Speaking of things that get your attention, it was in June that I noticed this curious tidbit in the TV listings for WNJN, a public broadcasting station in New Jersey:


=====================

Primary Election Night Coverage 2010

=====================


I can assure you that there is nobody more enthusiastic about getting out there and exercising our French fries - I mean, franchise - than yours truly, but even I would have to draw the line at sitting through 3 hours of election coverage in prime time, of primary races from over nine months ago. I mean, many of those candidates have probably already had to resign from office in disgrace by now, the way things are going in politics nowadays, and that's not just the old fogeys and dinosaurs talking, believe me. The political scene fared no better in this review of ABC's "The Killing:"


==========================

Richmond's campaign hopes rise along

with his popularity in the poles

===========================


Either this is another case of homophone trouble again, or this gentleman has limited his efforts to the denizens of the North and South Poles, and frankly, I don't know what it would take to appeal to the elves and reindeers of the North, and the penguins of the South, and I probably wouldn't want to know either. Obviously the spell-checker was no help at the polls, or perhaps they made the mistake of asking Santa Claus instead. They seem to have called out the highway department on this next synopsis of TNT's "Franklin and Bash:"

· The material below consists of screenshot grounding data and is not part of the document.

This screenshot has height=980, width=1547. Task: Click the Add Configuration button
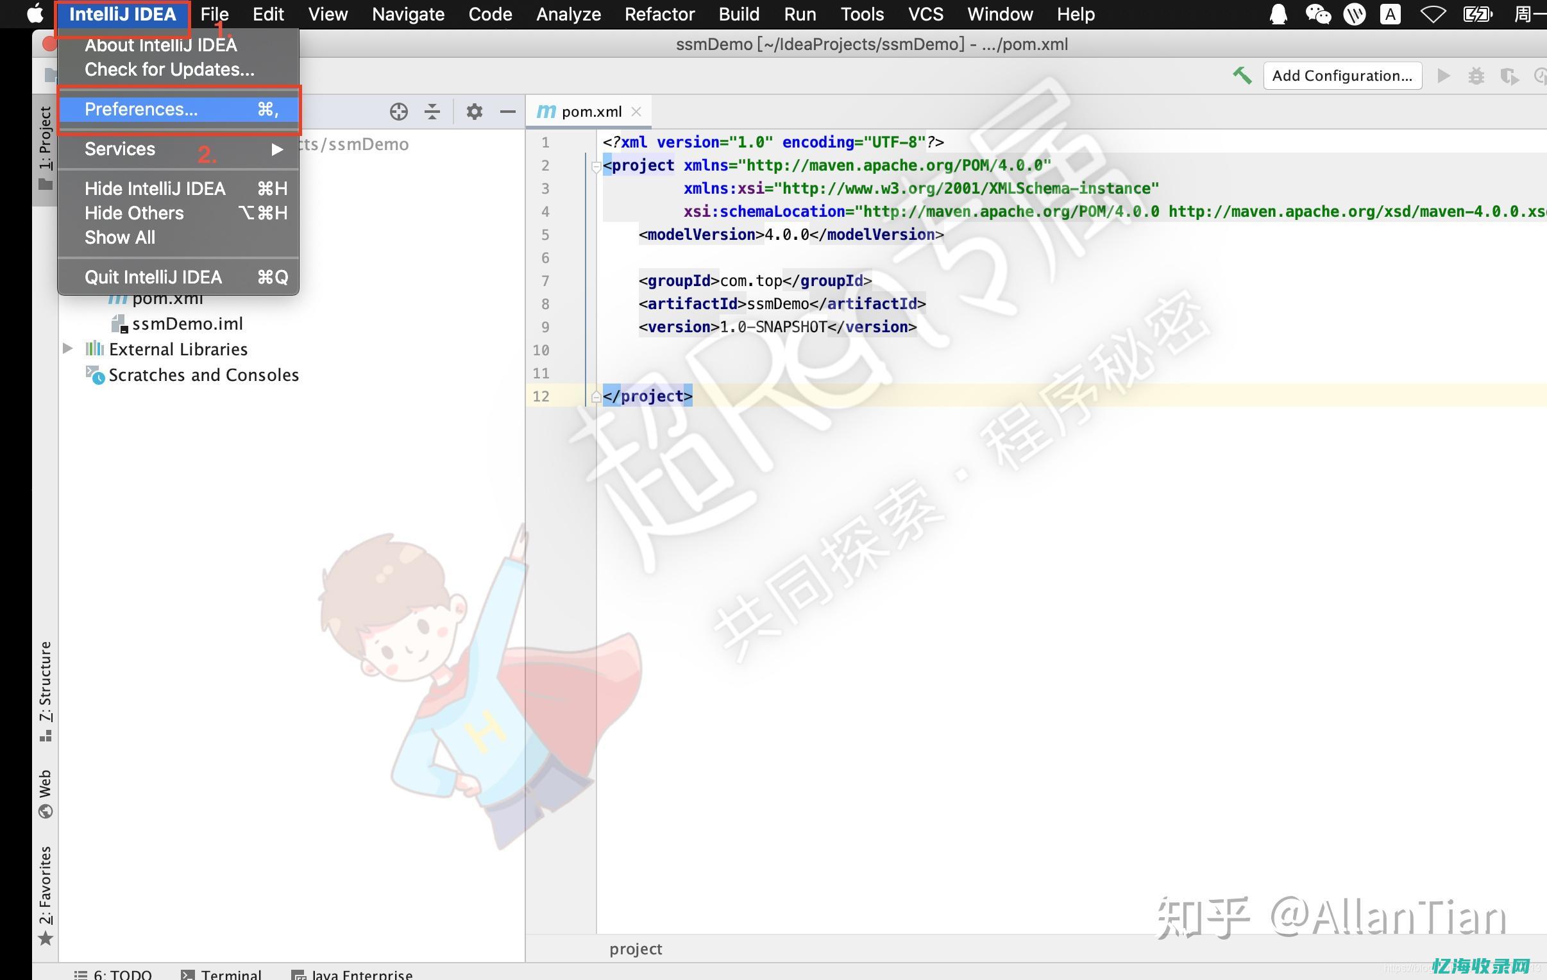click(x=1341, y=76)
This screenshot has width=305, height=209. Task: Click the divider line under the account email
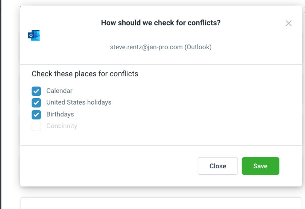point(161,64)

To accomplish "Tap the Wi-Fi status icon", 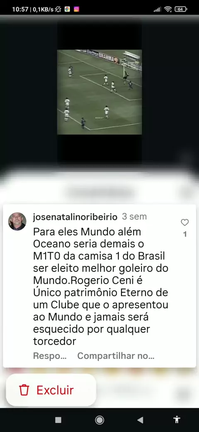I will (x=167, y=9).
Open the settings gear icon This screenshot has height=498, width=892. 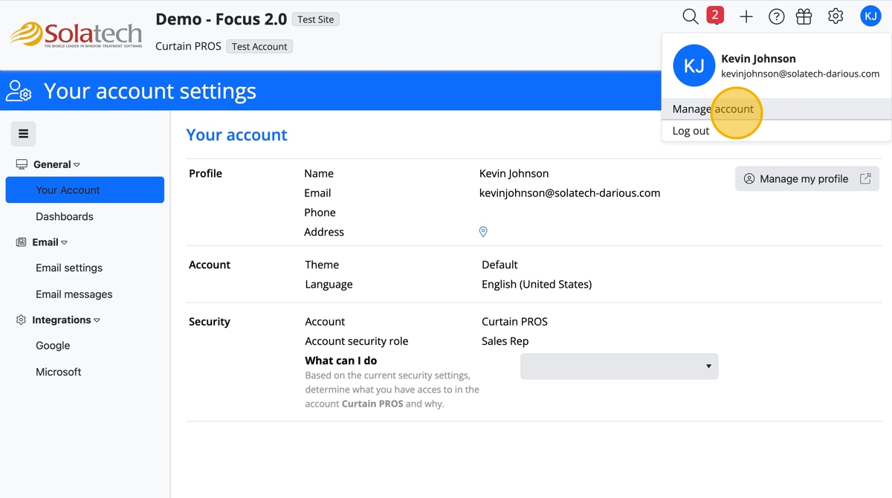836,16
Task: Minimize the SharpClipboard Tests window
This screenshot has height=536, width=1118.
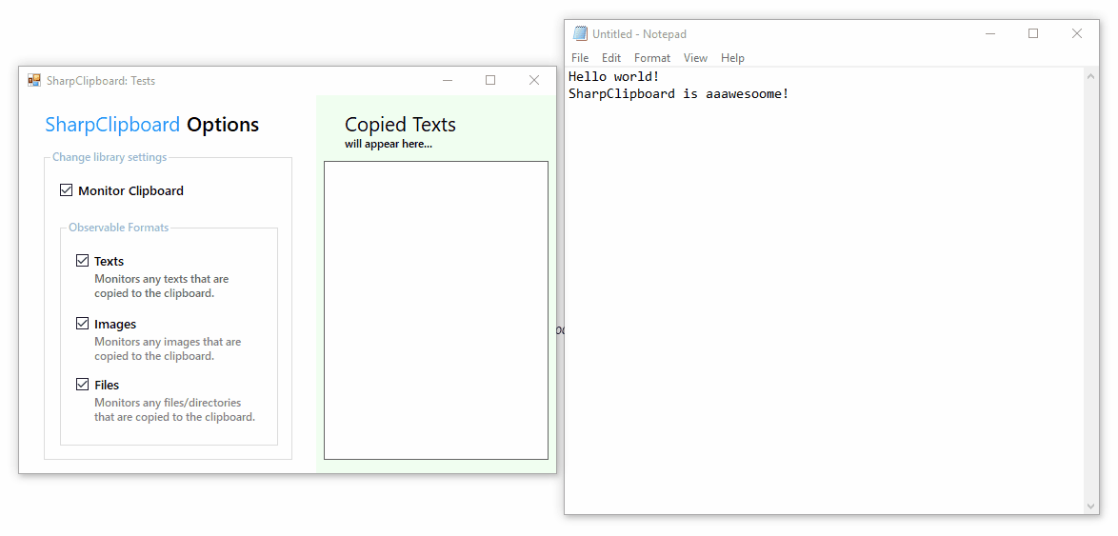Action: tap(448, 81)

============================

Franklin and Bash take on a difficult

case that requires them to use their

unique style of courtroom flare

============================


I will have you know that I am not a legal professional, and I don't even play one on television, but even I know that they don't want people to take flares into court, for heaven's sake, and that's really not just the old fogeys and dinosaurs talking this time. The networks may love a flamboyant lawyer's flair, but for everyone's safety, they'd better leave their flares at home. There's no sense making the litigation system even more incendiary, I'm thinking.


I can't close without this perplexing notice that we received from our neighborhood association, about a couple of long-term residents who are relocating out of the area. Except for the fact that I personally know the individual who prepared the notice, I would think this was a recent arrival at our shores, whose grasp of the English language was painfully tenuous:


===========================

Friends are organizing a farewell cocktail party to cheer joyfully to their new life in Connecticut.


You are cordially invited to share cocktails, appetizers and good time.


RSVP by email, phone or in person (walking dog times are great!)


As usual, the wheelbarrel will be on duty for support as needed.

============================


Cheer joyfully? Good time? Walking dog times? And what the heck is a wheelbarrel? (That last one sounds particularly objectionable, like something you would go over Niagara Falls in.) Frankly, it sounds to me like the hosts got a little bit of an early start on the cocktails before they ever started working on this notice, and apparently dragged the spell-checker right along with them, because anybody can tell you that wheelbarrel is not even a word. In any case, I had to tell them that I would be unable to joy cheerfully at the good time, because the dinosaurs and I would be busy watching election coverage from the late Mesozoic Era, when the incumbent Yog of the Dirt Party, was narrowly defeated by the Cold Front's challenger Thak, on a platform of "A Fire in Every Cave." Of course, this was eons before the invention of paper ballots, so the eligible voters had to cast their lots with rocks, and for those of us on the Election Board, dragging those votes around in wheelbarrels was no fun, I can tell you that.